T-bills yields shrink to 2% as investors post record N493bn unsuccessful bids

Nigerian Treasury Bills

More than N493 billion worth of unsuccessful transactions were recorded at the Nigerian Treasury Bills (T-Bills) auction conducted Wednesday by the Central Bank of Nigeria (CBN) on behalf of the Federal Government of Nigeria (FGN), as excess liquidity drags for limited investments instruments.

With the shortage in attractive investment opportunities in Nigeria amid the low yield environment, fixed-income investors who participated in T-bills auction were more concerned about their exposure to risk than the return on their investment, as they offer rates lower than the double-digit inflation rate.

“There is strong liquidity in the market but not enough investment vehicles,” Ayorinde Akinloye, a research analyst at CSL Stockbrokers, said.

Investors bid at rates as low as 0.79 percent, 1 percent and 1.6 percent on the 91-day, 182-day and 364-day bills, respectively.

Subsequently, the apex bank settled it stop rates at 1 percent for both the 91-day, and 182-day maturities, and 2 percent for the longer 364-day instrument, a further drop from the previous stop rates of 1.08 percent, 1.49 percent and 2.8 percent recorded in the previous auction.

With a 30-month-high inflation rate at 13.71 percent in September, return on investment for T-bills plunged to -11.71 percent for the 364-day instrument and -12.71 percent for both the 91-day and 182-day maturities.

The stop rates reported in the auction results from the Nigerian treasury bills primary market for the week, 14, October 2020 is the least BusinessDay has reported since it started tracking the data in August 2016.

“Stop rates dipped significantly across all tenors on high system liquidity,” Ayodeji Ebo, senior economist/head, Research & Strategy, Greenwich Merchant Bank, said.

Analysis of the market result seen by BusinessDay shows that investors jostled for the N124.89 billion the CBN sought to raise at the auction with N618.09 billion, meaning investors oversubscribed by a whopping N493.21 billion, the highest BusinessDay has tracked so far.

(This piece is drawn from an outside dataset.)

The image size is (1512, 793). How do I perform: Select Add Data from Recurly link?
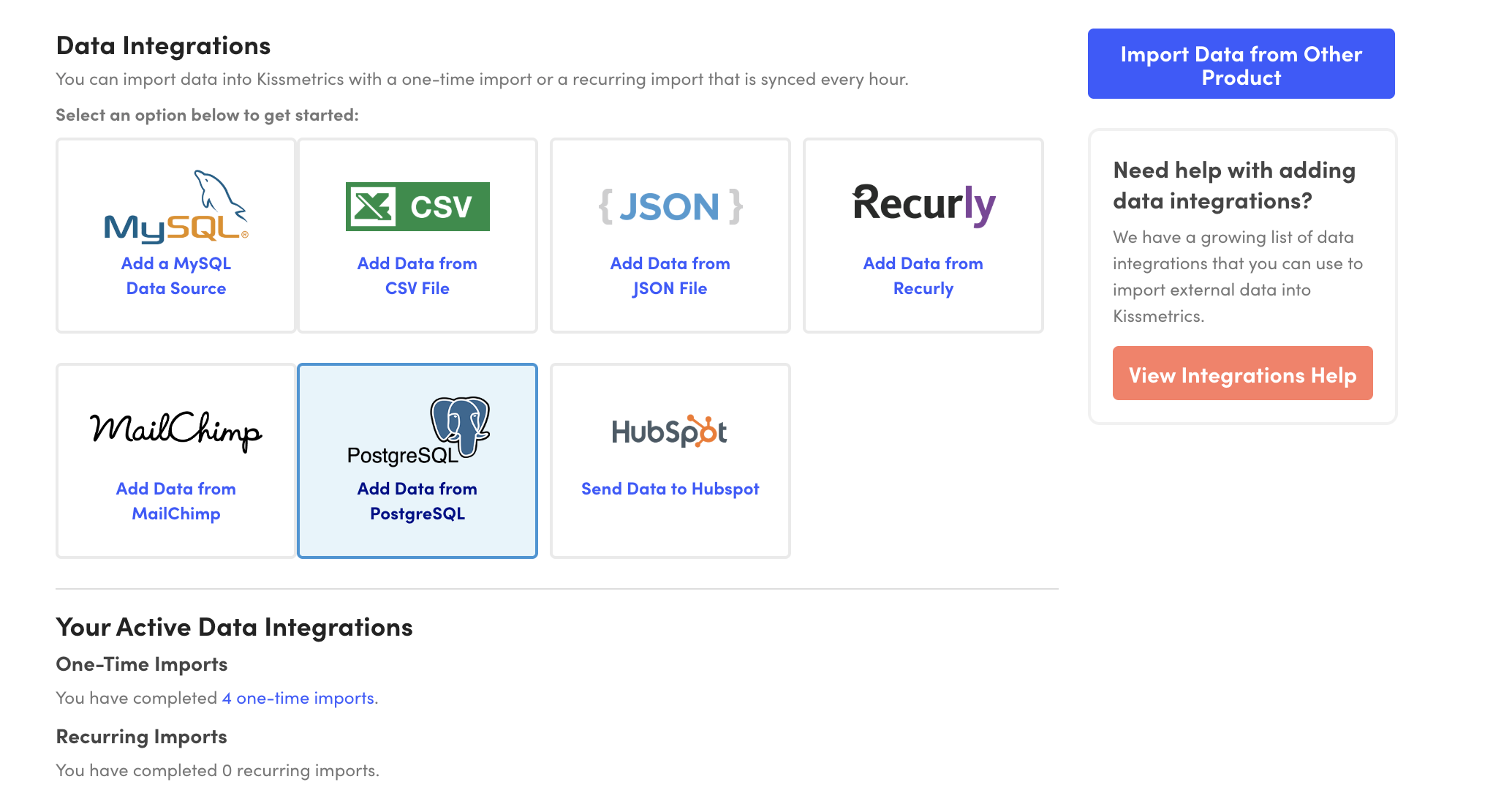pos(923,275)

“Opportunities to put money into right now are limited,” Obinna Uzoma, chief economist at EUA Intelligence, said, adding that more money was therefore parked into T-bills.

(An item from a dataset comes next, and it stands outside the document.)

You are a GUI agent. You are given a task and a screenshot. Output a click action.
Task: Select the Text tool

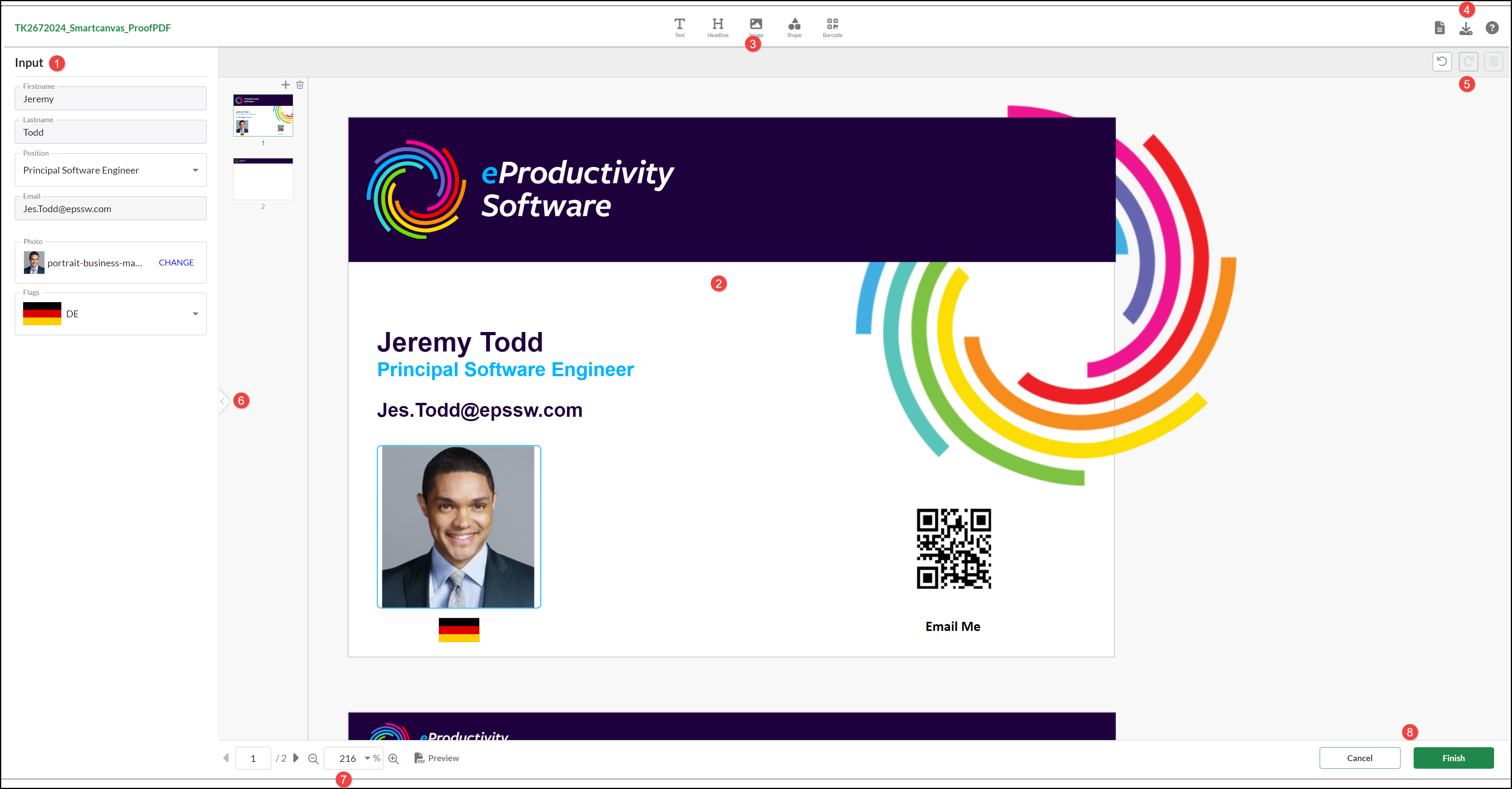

While investors were willing to subscribe to the 91-day instrument with N33.04 billion, the CBN only allotted N12.76 billion, meaning N21.04 billion was recorded as unsuccessful bids.

Further analysis of the auction result reveals that the 182-day medium-term paper was oversubscribed by almost 10 times as N40.23 billion bids were reported to be unsuccessful. While the central bank raised N4.50 billion in the 182-day instrument investors were ready to subscribe with N44.73 billion.

Also, the apex bank sold N107.62 billion worth of bills for the 364-day paper, five times less the amount investors were willing to invest for the instrument.

Investors jostled with a subscription worth N540.32 billion and thus, N432.7 bounced back as unsuccessful bids.